If a jar placed over the candle caused the candle to go out, because the air is ‘saturated with phlogiston’, then placing a new candle under the same jar should result in the new candle also going out . As long as the air under the jar hasn’t been swapped out, if it was ‘saturated with phlogiston’ before we changed the candle, it should remain ‘saturated with phlogiston’ after the candle.
The last example is particularly instructive, because the phrase “saturated with phlogiston” is correct as long as we interpret it to mean “no longer containing sufficient oxygen.” That is a correct prediction based on the same mechanism as our current (extremely predictive) understanding of what makes fires go out. It’s that the phlogiston model just got the language upside down and backwards, and mistakes the absence of fuel for the presence of something that inhibits the reaction. They did call oxygen “dephlogisticated air”, and so again, the theory says “this stuff is flammable, wherever it goes, whatever the time of day, or whatever incantation or prayer you say over it”—which is correct, but so obviously true that we perhaps aren’t seeing it as constraining anticipation.
From my understanding of the history of science, it’s possible that the phlogiston theory constrained the hypothesis space enough to get people to search for strictly material-based explanations of phenomena like fire.

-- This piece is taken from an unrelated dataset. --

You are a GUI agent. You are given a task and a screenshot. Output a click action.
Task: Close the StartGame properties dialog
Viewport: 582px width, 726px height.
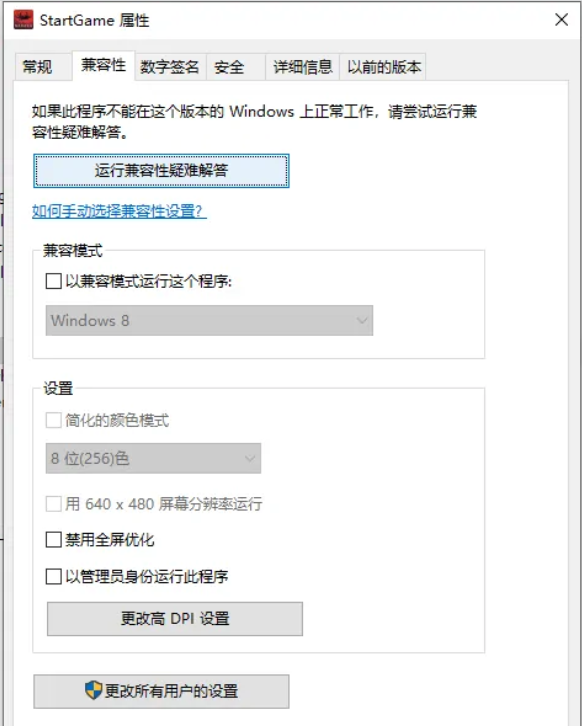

In this sense, a belief that “there is a truth, and our models can come closer to it over time” also constrains anticipation, because it says what you won’t experience: a search for truth that involves gathering evidence over time, and refining models, which never get better at predicting experience.
Is a model still useful if it only constrains the space of hypotheses that are likely to pan out with predictive models, rather than constraining the space of empirical observations?